Dona Vivaldi retrucou:

— Pere aí, ragazzo, onde pensa que vá sem dar uno beijinho alla mamãe?

Deu um forte abraço na senhora.

— O signore Camaleone me ligou, disse para ir rápido até a casa deles, parece ser algo envolvendo o Enzo.

— É? Que tem Enzo?

— Ah, ele fez uns exames, algo do tipo, mas acho que tá tudo bem…

Os olhos da velha padeira cerraram-se.

— Coisa grave?

— Não sei, é algo que tem a ver com sangue, acho.

Agora os olhos da velha padeira se arregalaram.

— Ah, meu filho… não, não pode ir agora, porque… Porque… porque tens que me ajudar na cozinha! – disse com certa tensão na fala. — É, creio que não haja problemas… o homem vai compreender.

— Agora, mamãe? Sabes que Don Luca não gosta quando atrasamos compromissos, né… Preciso ir.

— Carlo, ma tu…

O som da porta fechando-se cortou o diálogo e o coração da pobre mulher. Ela conhecia Don Luca Camaleone e sabia também do que ele era capaz. Seu filho, por outro lado, ainda achava que o velho lobo do mar tinha conquistado sua fortuna no ramo imobiliário.

∗∗∗

Chegando na mansão Camaleone, Carlo acenou para o porteiro ainda dentro do carro. Os dourados portões com folhas de prata abriram, e ele pôde estacionar no pátio dedicado à carga e descarga dos caminhões de suplementos. Seguindo a trilha de ardósia lapidada por dentro dos jardins de crisântemos, ele subiu as escadas de granito, adentrando pelas portas de ébano com maçanetas de marfim finamente trabalhadas. As pilastras neoclássicas de mármore polido contrastavam com o tamanho de detalhe dos capitéis. Ora, o sr. Camaleone adorava a beleza e o exagero do rococó francês.

Entrando na sala de estar, as colunas enquadraram o ambiente. Um tapete fino escarlate moldava passagem para um exuberante flamboiã, plantado no meio do imenso “Palácio da Lua” (nome pelo qual a mansão era conhecida).
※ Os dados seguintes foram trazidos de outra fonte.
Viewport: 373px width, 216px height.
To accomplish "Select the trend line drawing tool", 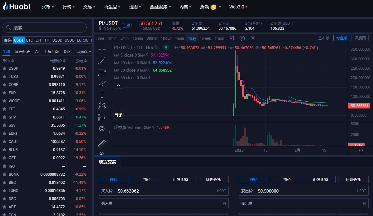I will coord(102,61).
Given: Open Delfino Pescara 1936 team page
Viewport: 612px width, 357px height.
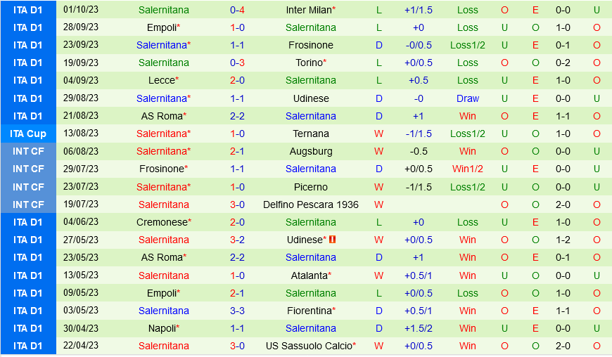Looking at the screenshot, I should coord(311,205).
Sentado em uma poltrona de veludo negro com rebites de ouro, embaixo da árvore flamejante, o sr. Camaleone lia seu jornal, como se toda aquela beleza nem existisse em torno de si. A capacidade do ser humano de “normalizar” ainda me deixa impressionado.

Passando os oito seguranças, Carlo apressou o passo em direção ao homem. Este o percebeu, virou-se e, com um grande sorriso no rosto, levantou-se, dizendo:

— Carlito, meu filho! Chegou rápido.

Ele deu um abraço no jovem.

— Sente-se, vou pedir para que façam um cafezinho para nós”, disse o magnata.

— O senhor pediu para vir rápido, e o fiz.

— E o fez bem! – exclamou num tom vívido. — Admiro muito as pessoas que têm esse ânimo, esse coração de jovem, como você. Não o vejo há algum tempo… Como vai?

— Ah, o senhor sabe, a faculdade cobra bastante de mim, mas, tirando isso, vou bem.

— Isso tudo faz parte… fases da vida. Tua mãe, va bene?

— Claro, ela e minha irmã estão cuidando da padaria agora. Confesso que às vezes até me sinto meio mal por não as ajudar tanto…

— Ah, não te preocupes com isso agora, rapaz, tá investindo no teu futuro.

— É, o senhor sempre fala isso, mas não quero ser um peso para elas…

— Tu não é, acredita em mim, mas bom que pensa assim, bom mesmo, não pensa que nem aqueles marmanjos vagabundos… Mas, mudando de assunto, me conta uma coisa: e as namoradinhas?

— Ah, senhor – disse Carlo enrubescendo. — O senhor sabe que eu…

— Hahaha! – Seu Luca deu uma gargalhada. — Eu sei, eu sei, tô brincano contigo!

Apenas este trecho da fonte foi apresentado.